The second determination processing when the vehicle arrives at the position P (t2) illustrated in FIG. 12 will be described. The front part of the vehicle is inclined upward until arrival at the position P (t2). Further, in the regular accuracy map data, the slope of the road link L10 of the connection road and the road link L40 of the entrance-dedicated traffic lane of the freeway is inclined upward in the traveling direction of the vehicle. In contrast, unlike the slope of the connection road and the entrance-dedicated traffic lane, the slope of the road link L2 of the regular road is flat, for example. The travel road determination unit 20 compares the time series information of travel positions and inclination of the vehicle up to the position P (t2) and the road shape data including a position and slope information of the road link in the regular accuracy map data. As a result, the time series information matches the information of the road link L10 of the connection road and the road link L40 of the entrance-dedicated traffic lane. Further, the position P (t2) is located in the road link L40 of the entrance-dedicated traffic lane. Thus, the travel road determination unit 20 determines that the vehicle has started traveling on the freeway.

When the freeway is an elevated road that extends along the general road and that is provided above the general road, the position of the freeway and the position of the general road in the map data overlap. Regarding determination of timing when the road type of the road on which the vehicle travels switches, it is extremely difficult to perform the determination by overlapping both of the high accuracy map data and the regular accuracy map data. The travel road determination unit 20 according to the third embodiment determines the road type by using only one piece of map data out of the regular accuracy map data and the high accuracy map data. Further, in this case, the travel road determination unit 20 determines the road type, based on the time series information of travel positions and inclination of the vehicle and the road shape data including a position and slope information of the road in the map data. Thus, the travel road determination apparatus 101 accurately determines the road type also in a section where the freeway and the general road overlap each other. As a result, at the timing when the road type of the road on which the vehicle travels switches, information required by the ADAS and the like is accurately output, allowing for implementation of drive assistance with high accuracy.

Fourth Embodiment

A travel road determination apparatus 101 and a travel road determination method according to the fourth embodiment will be described. The fourth embodiment is a subordinate concept of the first embodiment, and the travel road determination apparatus 101 according to the fourth embodiment includes each configuration of the travel road determination apparatus 100 according to the first embodiment. Note that description of configurations and operations similar to any one of the first to third embodiments will be omitted.

When the travel road determination unit 20 cannot determine whether or not the vehicle is traveling on the freeway and whether or not the vehicle is traveling on the general road, the travel road determination unit 20 determines that it is a travel road unknown state. For example, when the travel road determination unit 20 cannot determine the road type of the road on which the vehicle is traveling in any one step out of Steps S52, S62, and S72, the travel road determination unit 20 sets the travel road information to unknown. This function of the travel road determination unit 20 according to the fourth embodiment is implemented by the processing circuit illustrated in FIG. 2 or FIG. 3.

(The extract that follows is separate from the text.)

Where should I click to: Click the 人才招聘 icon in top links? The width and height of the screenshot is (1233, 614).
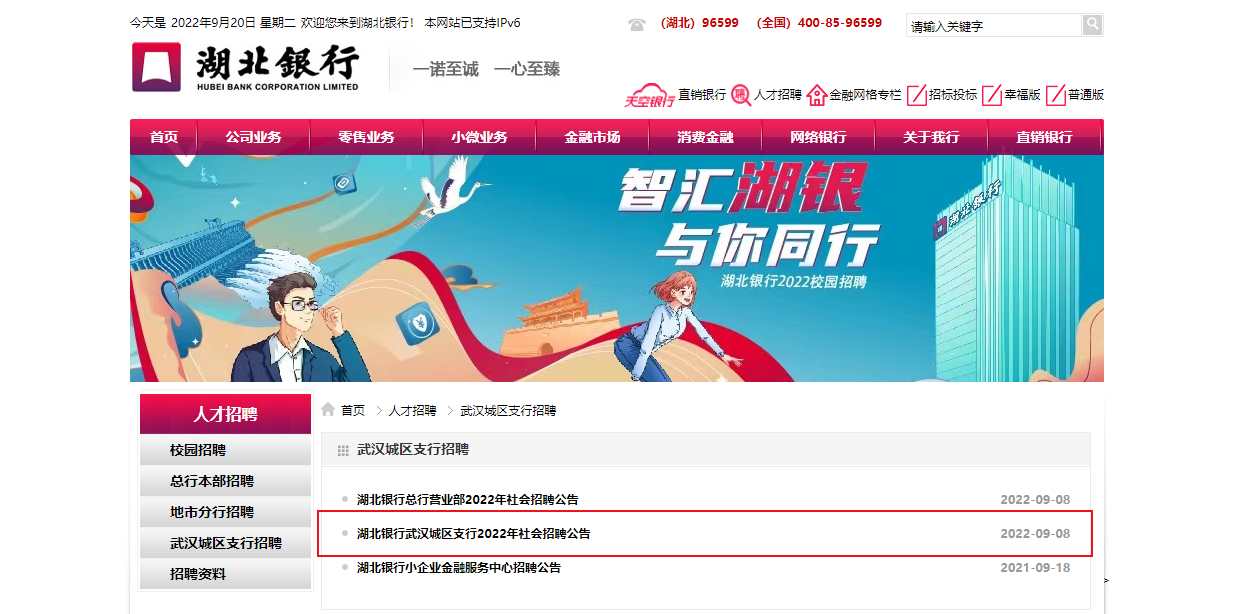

When the freeway and the general road extend alongside each other and the connection road is extremely short, determination of the road type using the regular accuracy map data requires time. It is a rare case in which the freeway and the general road extend alongside each other for a long distance. Thus, the travel road determination unit 20 temporarily sets the travel road information to unknown until the travel road determination unit 20 can clearly determine the road type. For example, the travel road determination unit 20 repeats the travel road determination method illustrated in FIG. 8 in a state in which the travel road information is set unknown. The travel road determination unit 20 resumes determination of the road type at the time point when comparing between the position information of the vehicle and the regular accuracy map data or the high accuracy map data is enabled.

First Modification of Fourth Embodiment

When the travel road determination unit 20 cannot determine the road type of the road on which the vehicle is traveling, the travel road determination unit 20 may calculate probability that the vehicle is traveling on the freeway.

Second Modification of Fourth Embodiment

When the travel road determination unit 20 becomes unable to compare the position information of the vehicle and the high accuracy map data after determining that the vehicle is traveling on the freeway, the travel road determination unit 20 determines that it is the travel road unknown state. In other words, in the first determination processing, the travel road determination unit 20 determines that the vehicle is in the travel road unknown state.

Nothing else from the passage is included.